▶ _AIM_:
Update the records below by replacing every "screenshot" with "screen capture" and changing nothing else. Leave the pictures out of your answer.

▶ _EXTRACTED MATERIAL_:

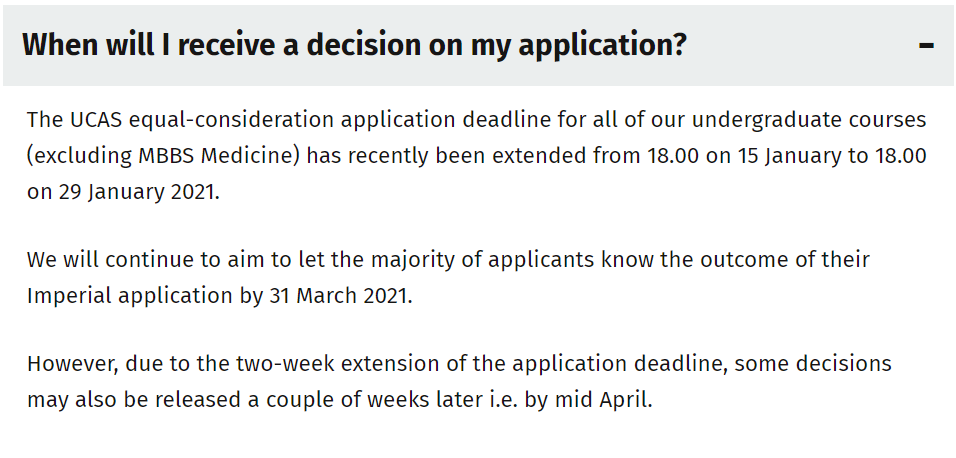The image size is (956, 458).
Task: Click the 'application deadline, some decisions' text
Action: 701,364
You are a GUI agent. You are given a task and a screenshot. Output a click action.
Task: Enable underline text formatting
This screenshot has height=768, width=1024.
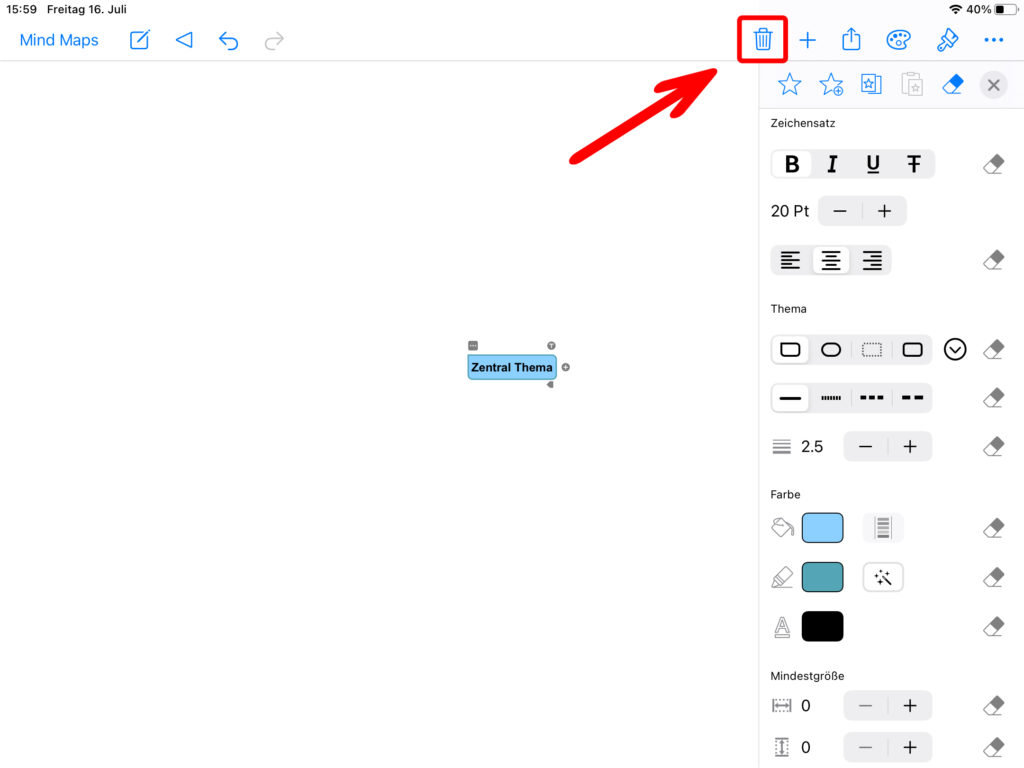873,164
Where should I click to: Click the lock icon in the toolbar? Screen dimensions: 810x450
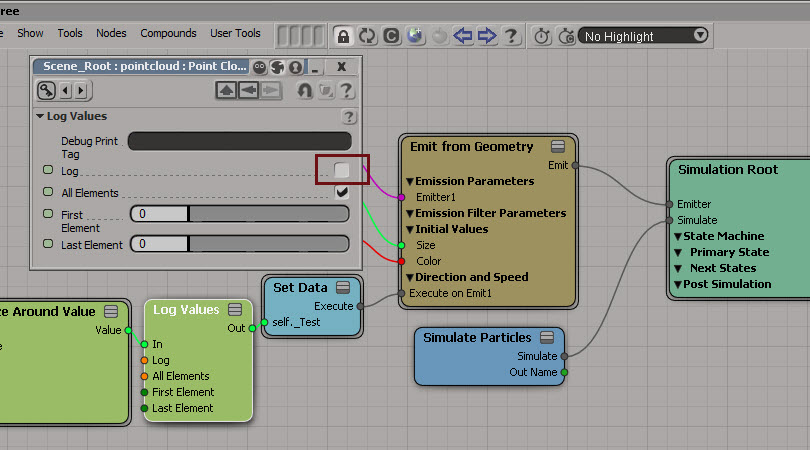pyautogui.click(x=343, y=36)
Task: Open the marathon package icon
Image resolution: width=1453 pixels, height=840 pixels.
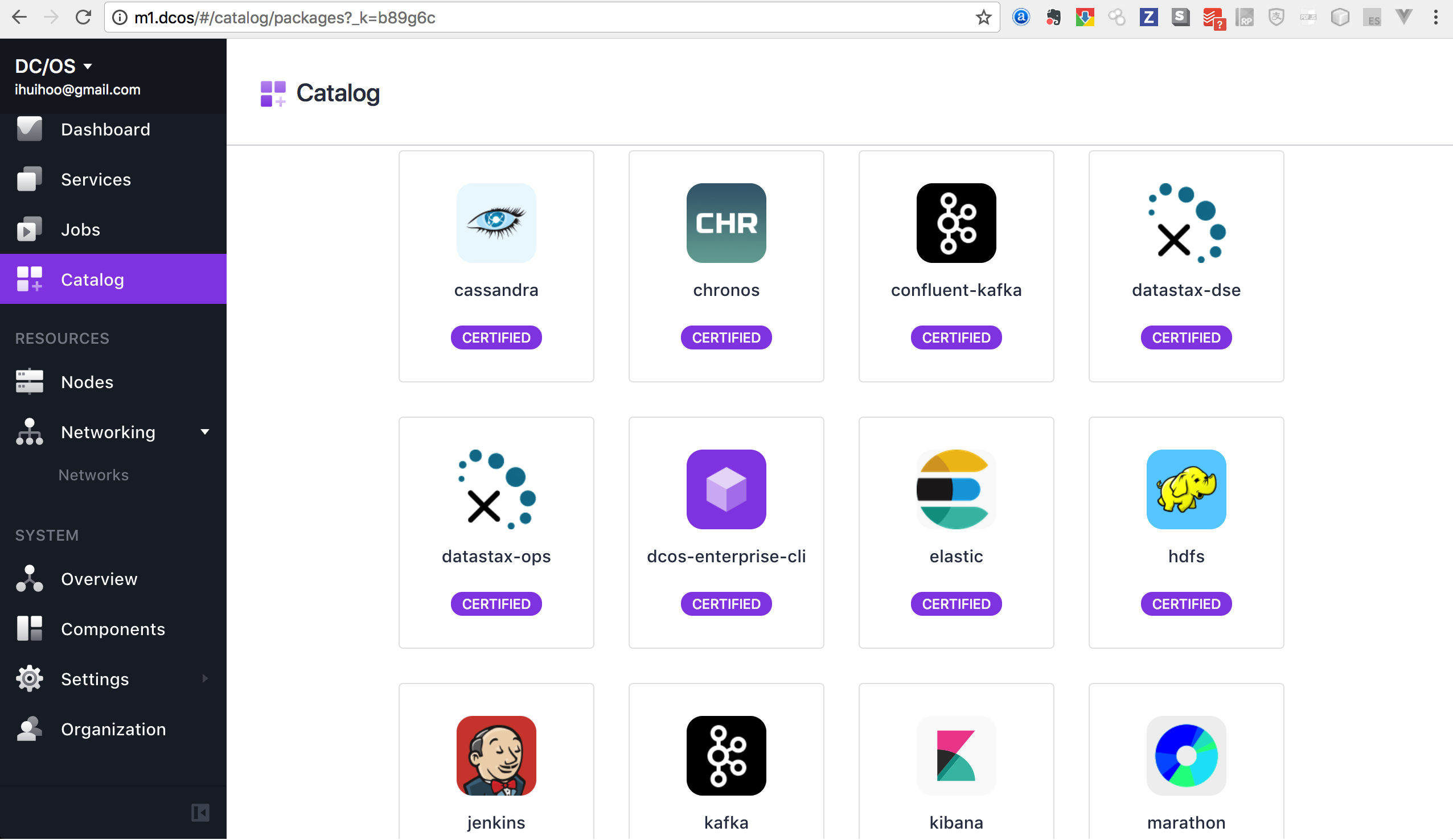Action: tap(1186, 756)
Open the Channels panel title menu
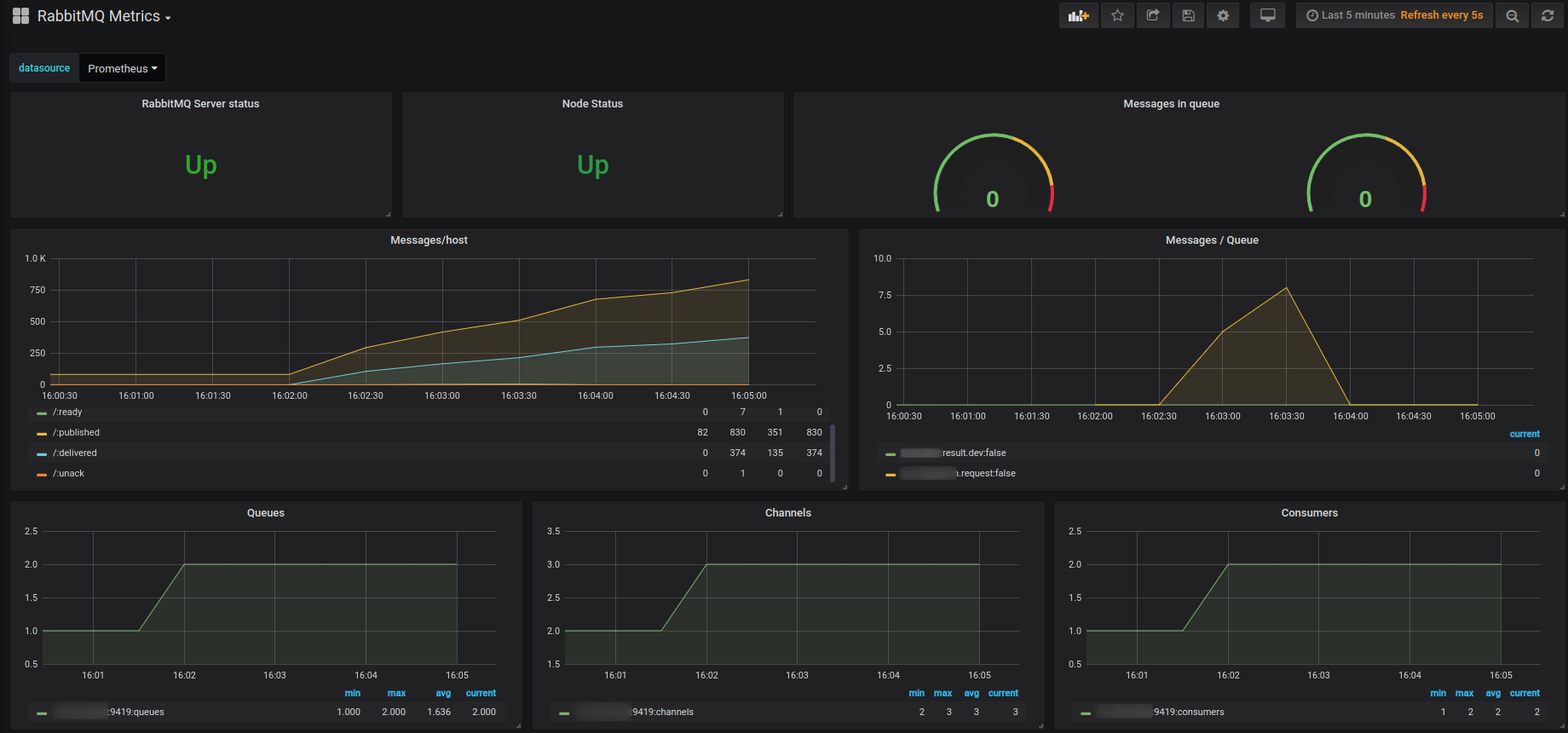 [x=788, y=513]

▶ _CORRECT OUTPUT_:
The image size is (956, 458).
Task: Click the 'application deadline, some decisions' text
Action: 701,364
You are a GUI agent. You are given a task and a screen capture. Output a click action.
Task: Enable underline text formatting
This screen capture has height=768, width=1024.
873,164
Where should I click to: Click the lock icon in the toolbar? Screen dimensions: 810x450
pyautogui.click(x=343, y=36)
Task: Open the marathon package icon
Image resolution: width=1453 pixels, height=840 pixels.
Action: tap(1186, 756)
Open the Channels panel title menu
 [x=788, y=513]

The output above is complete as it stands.